I’ve been shocked by the scenes up and down the UK in the last few days with the riots at the work of alleged youths as young as 11.
I’m currently writing a whitepapers on ‘IT Continuity for Schools’ which I hope to release next month which discusses the impact of a scenario where a schools loses all their data, power is lost to the school or a fire breaks out that wipes out the whole school network.
With the riots going on in my home town of Birmingham with the age of some of the students, I am concerned that the youths will take opportunity to attack the empty schools, loot the computers and cause as much mess as possible that will prevent them going back to school in 3 weeks time.
I do hope that this does not happen but wanted to publish some guidance for those who work in schools and if you are not affected by the riots maybe you need to consider this anyway.
In the event of a school fire
Have you considered what might happen if you ever lost all your school data? Maybe this is due to disk failure, or a server becoming faulty and you have to wait for an engineer from HP or Dell to replace parts. I guess you’re thinking ‘that’s not an issue, I have my back up tapes’. So let put some scenarios together that might make you reconsider how your data is stored, backed up, located and restored.
Your server room is located in a secure place in your school, only your team can access the servers, you have air-con to ensure servers are cool.
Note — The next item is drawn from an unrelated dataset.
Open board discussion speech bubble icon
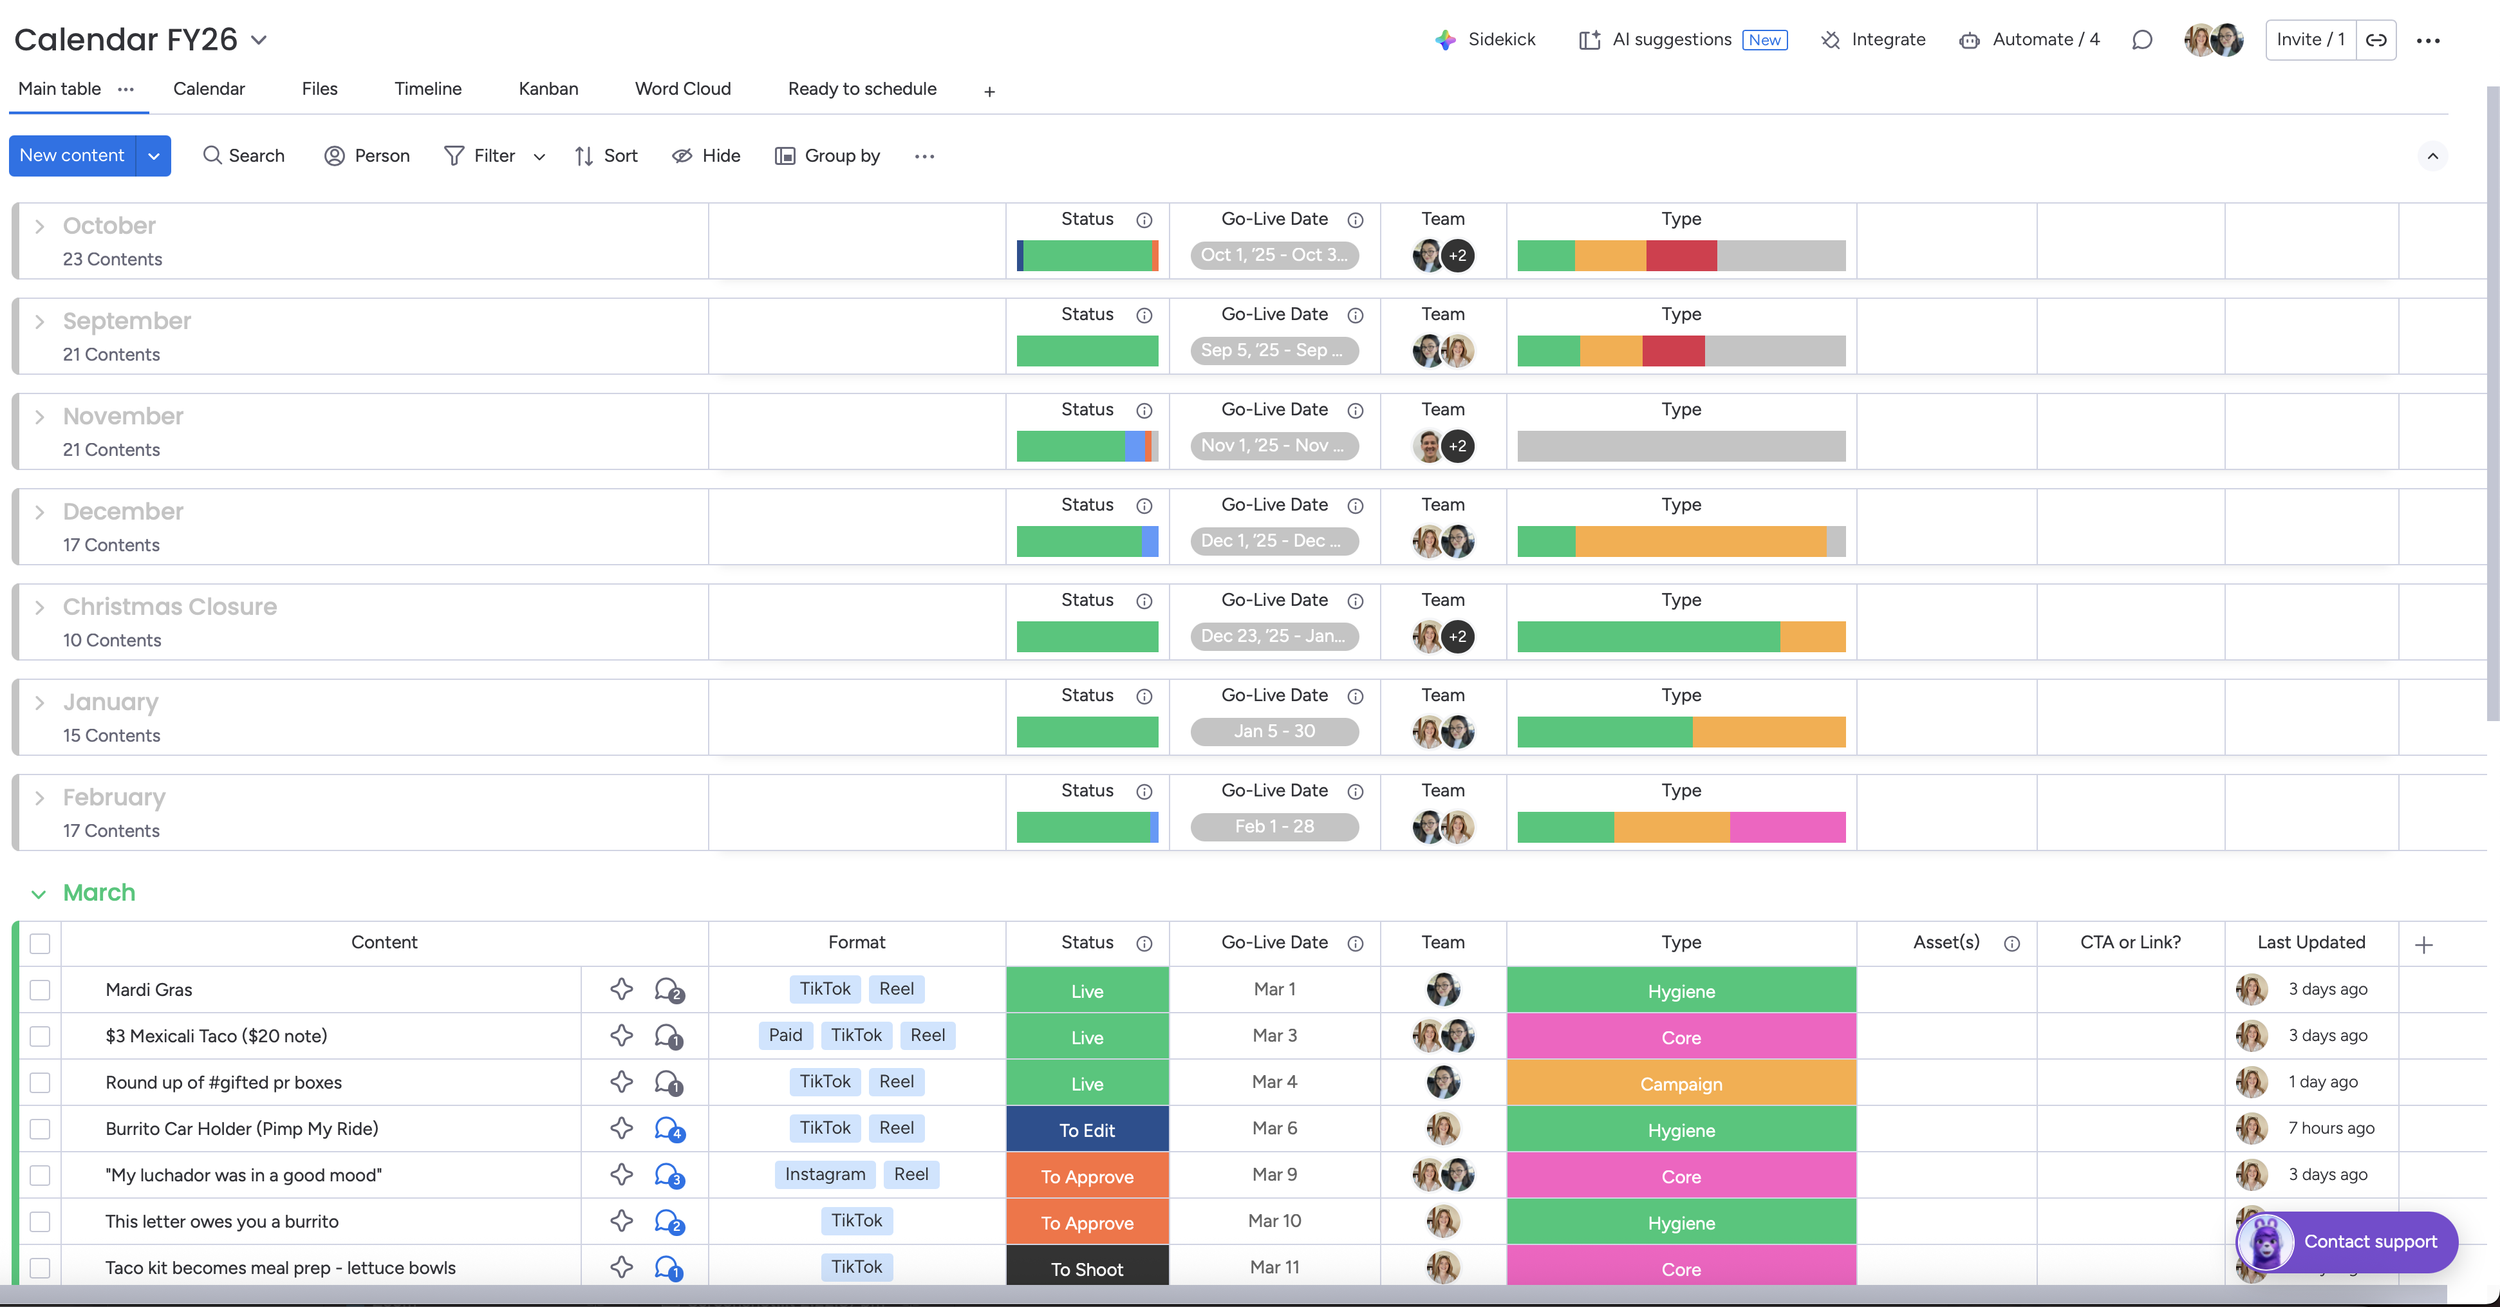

There are classrooms around the server room but no one can get access so all is good, never had a problem with servers in the server cabinet or any failures.
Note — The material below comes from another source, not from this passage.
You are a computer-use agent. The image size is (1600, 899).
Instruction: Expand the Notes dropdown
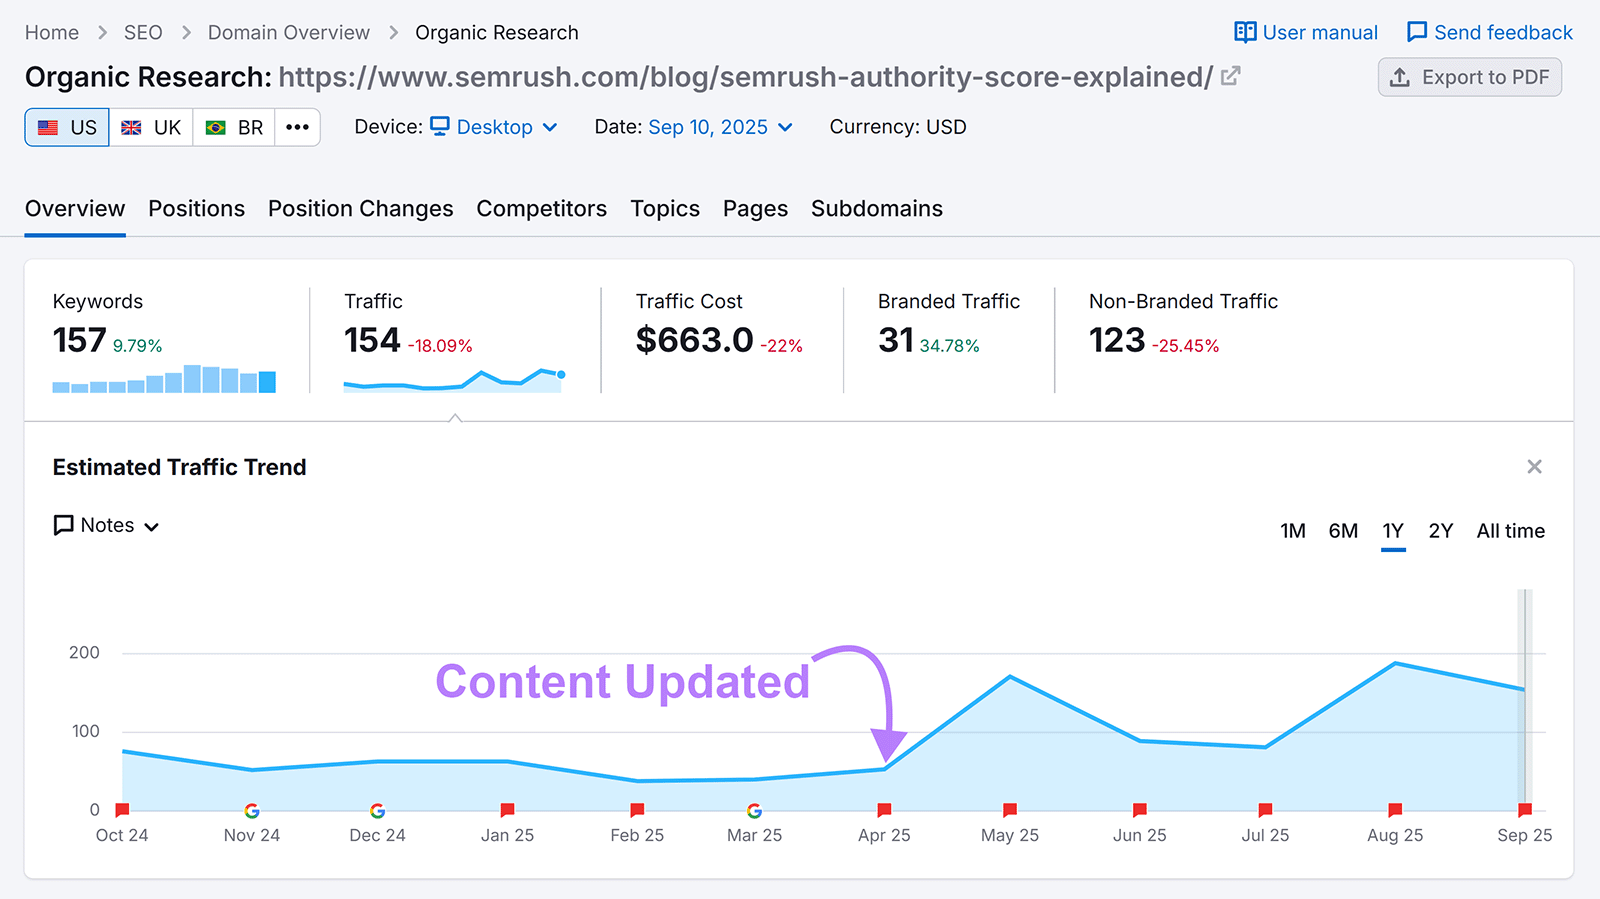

While packing up a teacher leaves a cooker on in the home economics room by mistake or the science prep staff didn’t quite put the equipment away properly from the last experiment of the day. Which ever scenario it is, a fire has broken out during the night at the school causing wide spread damage in certain part of the school and has also claimed your server room. Your data has gone.
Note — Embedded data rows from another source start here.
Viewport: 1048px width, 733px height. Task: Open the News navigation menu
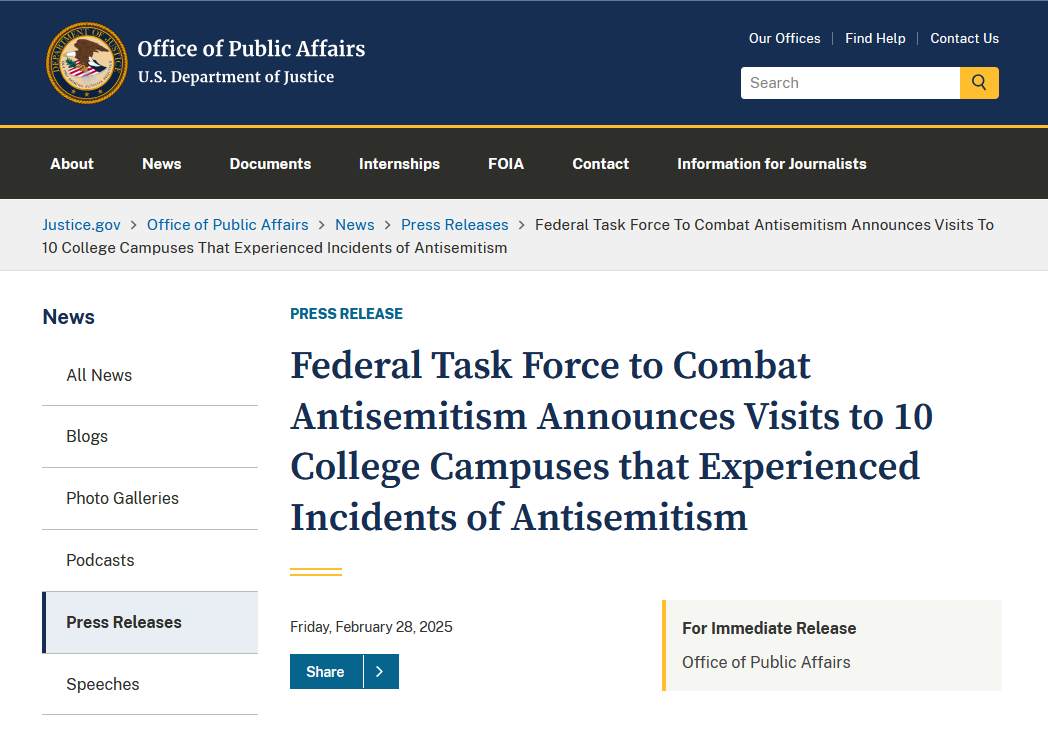coord(162,164)
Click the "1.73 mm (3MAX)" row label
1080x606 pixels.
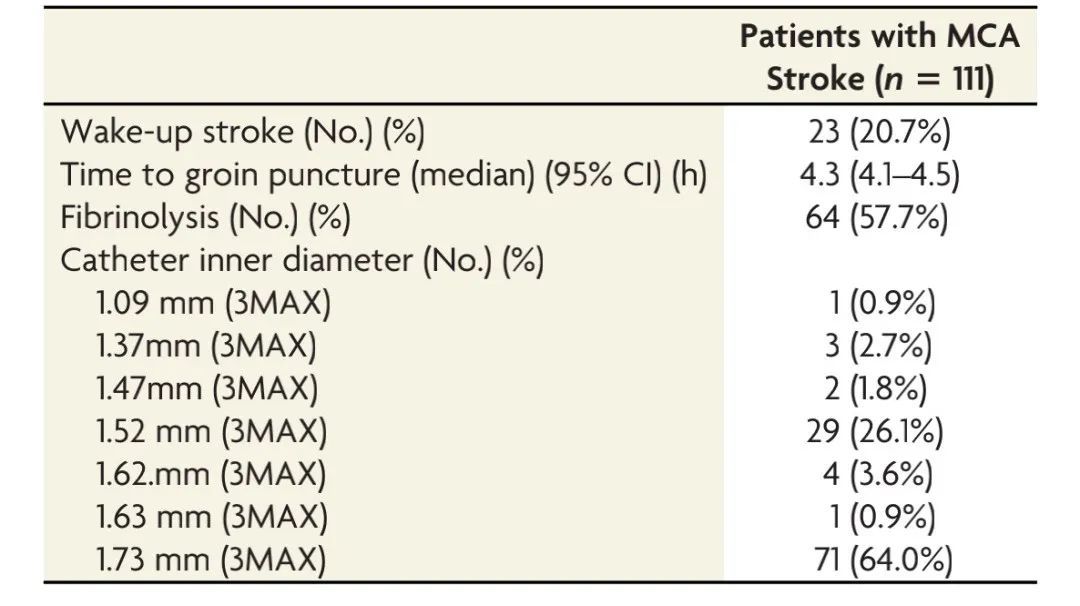click(213, 560)
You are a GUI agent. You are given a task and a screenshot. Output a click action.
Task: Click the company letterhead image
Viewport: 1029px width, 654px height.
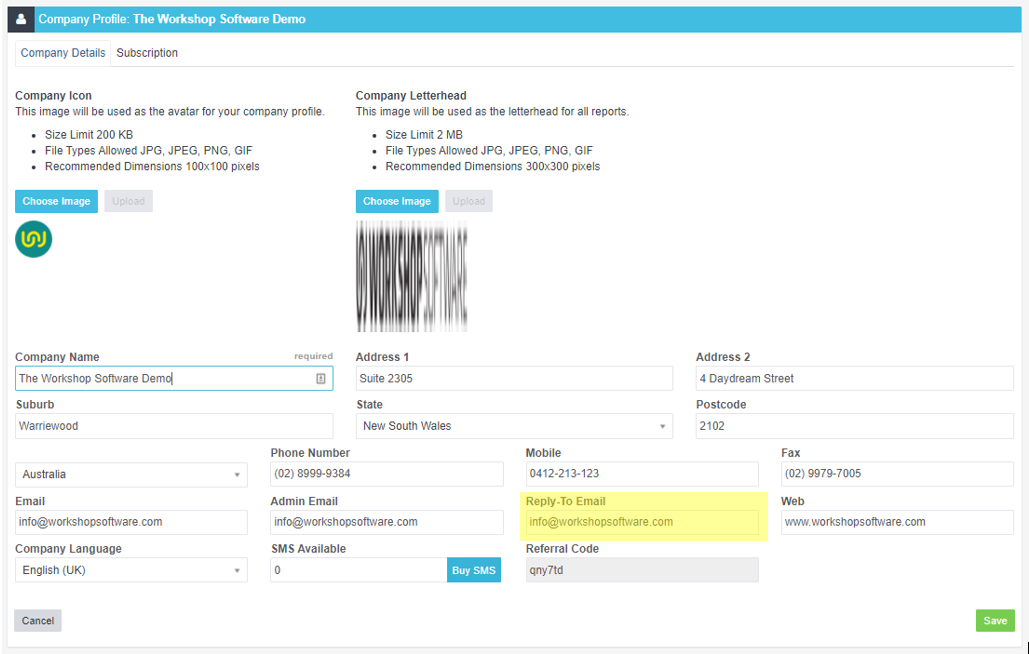pos(411,277)
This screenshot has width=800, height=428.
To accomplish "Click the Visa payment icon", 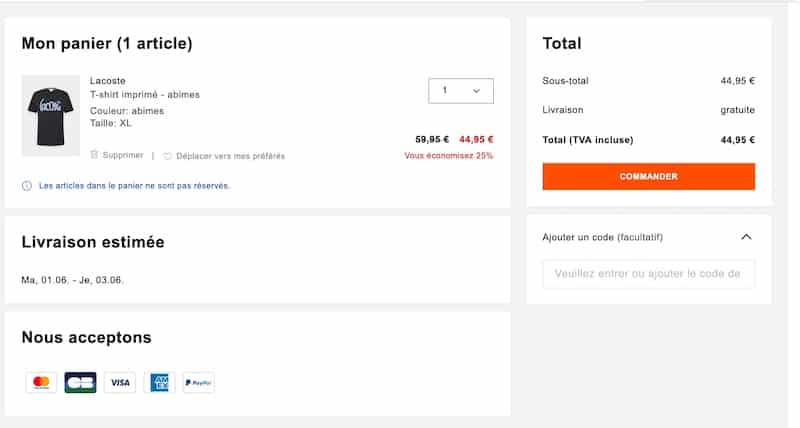I will (120, 382).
So what have you lost? From a physical network point of view you lost these
- All of your servers
- Internet connectivity hardware
- Networking infrastructure
But of course these run the following services in the school
- Management Information Systems, student records, staff information, timetable etc
- Data including personal and shared documents
- Virtual Learning Platform including learning content, modules and grades
- Every email every sent in the school
Following all this, here are set of questions to help evaluate your network to get you on right tracks quicker.
- How often do you perform your back up?
- Where do you store you back up todays?
- Any where near the server room?
- Should they be offsite?
Guidance from this blog post
I’m not trying to worry anyone here and you might think that I’m talking a load of rubbish but I felt like I needed to share this and pass on some thoughts, maybe do my thing for the community.
Ensure you have the right backup for any possibility, your data is secure, on site and off site!
There is a lot more to this guidance around data, storing data in the cloud, network infrastructure and cabling and restoring systems as quickly as possible
A warning to us all, threat of fires is very real, I’ve known of 2/3 schools with arson attacks by pupils/former pupils. Though not to blame solely our youth, I’ve worked in a school where a member of staff was working in the holidays, she sent a big print job to a small laser printer, it over heated/some kind of fault which caused a fire, the whole block was lost.